A lot happened in the energy sector in May. The targets for CO2 emission reductions in the Climate Protection Act were tightened. A full exemption from the EEG levy for green hydrogen is in sight. The CO2 lead contract has reached record prices.
At the end of April, the German Federal Constitutional Court declared the Climate Protection Act unconstitutional in parts. The climate act originally took effect in the end of 2019. Several lawsuits were filed by a number of climate protection organisations earlier in 2021. It was criticised that the reduction of greenhouse gas emissions is insufficient and that the targets given so far will not be able to keep the global increase in average temperature below 2 degrees. The judges in Karlsruhe demanded appropriate improvements by 2022 (source: PV-Magazine).
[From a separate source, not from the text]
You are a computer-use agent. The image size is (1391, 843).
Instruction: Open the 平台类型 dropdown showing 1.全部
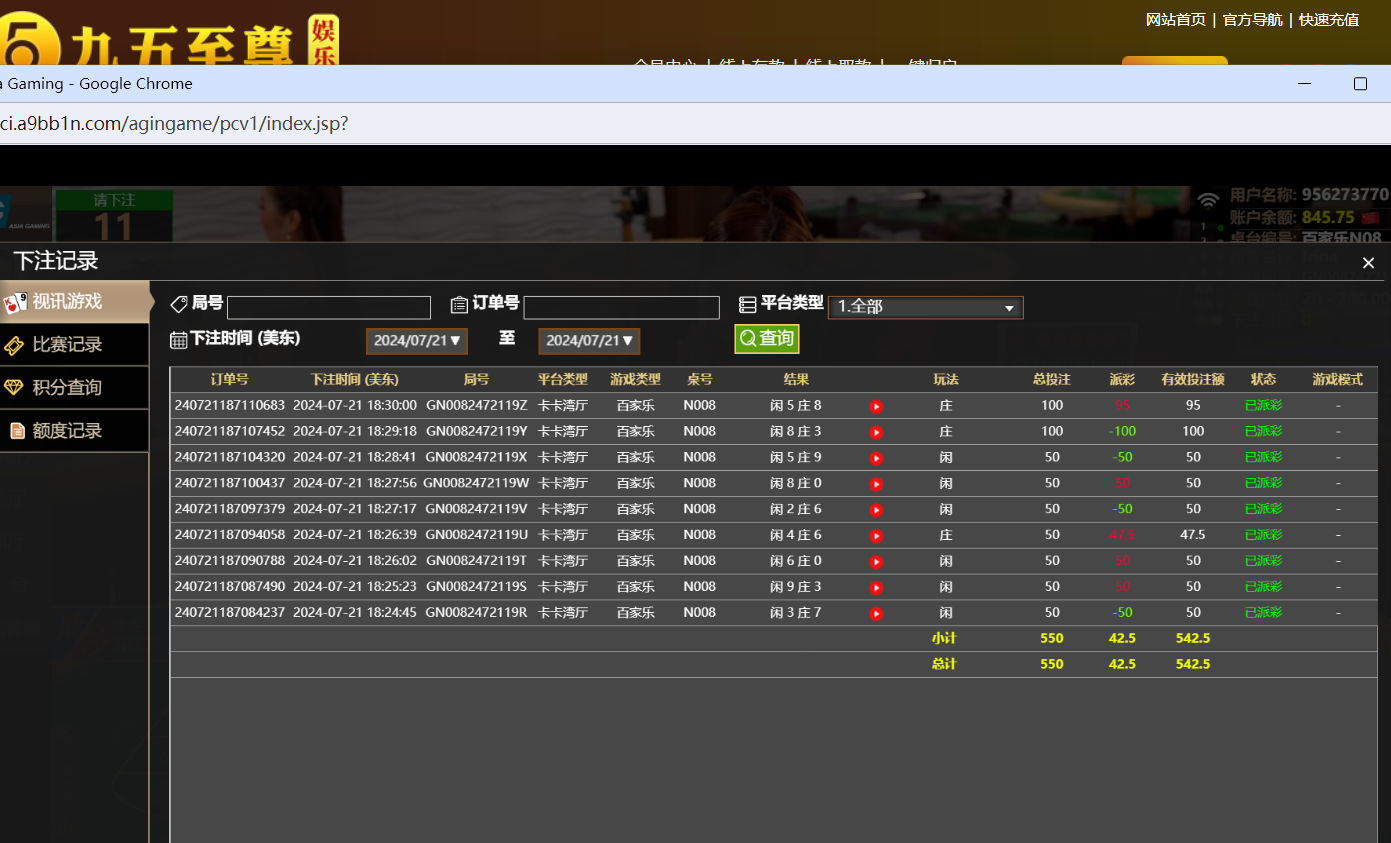925,307
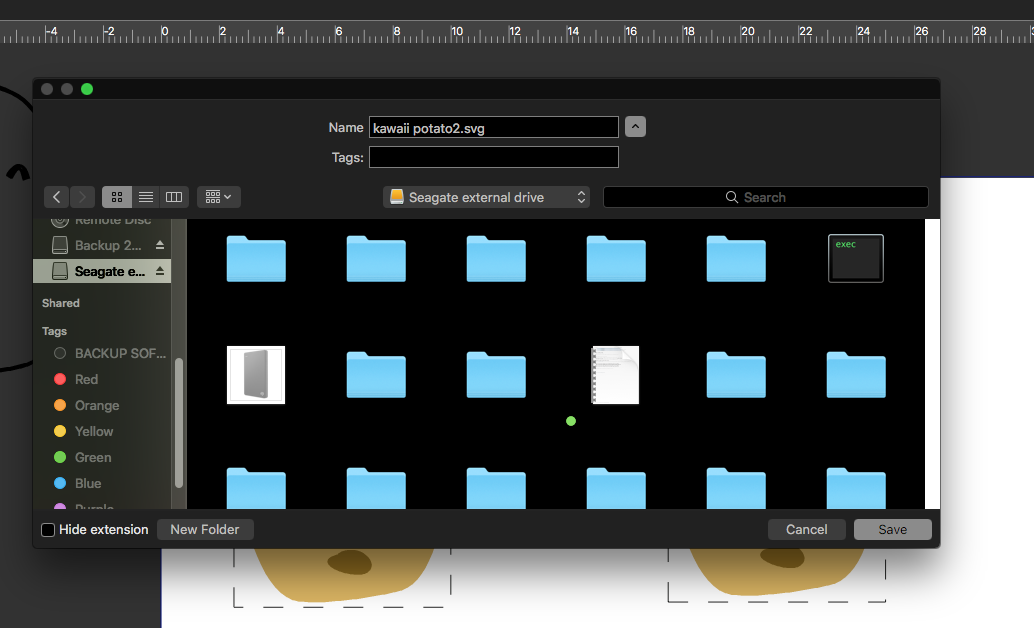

Less than two weeks later, the German government presented a new draft in the second week of May. The national emissions reduction target by 2030 is to increase from 55 per cent to 65 per cent compared to the base year 1990. In 2040, the goal is an 88 per cent reduction. Greenhouse gas neutrality is to be achieved in 2045, and negative greenhouse gas emissions are to be realised after 2050. This means that CO2 will have to be removed from the atmosphere.
The energy industry in particular has to bear a large part of the GHG emission reductions. This is also clearly shown in Figure 1. The new draft proposes a 2030 target for the energy industry that reduces CO2 emissions by one third more than before. Instead of the originally planned 175 million tons, the energy sector may only emit 108 million tons in 2030. The permissible annual emission volumes have also been reduced in the transport and industrial sectors. For example, maximum emissions from the transport sector in 2030 were limited from 95 million tons to just 85 million tons. The reform of the Climate Protection Act is due to take place this summer and thus before the end of this legislative period (source: German Federal Ministry for the Environment).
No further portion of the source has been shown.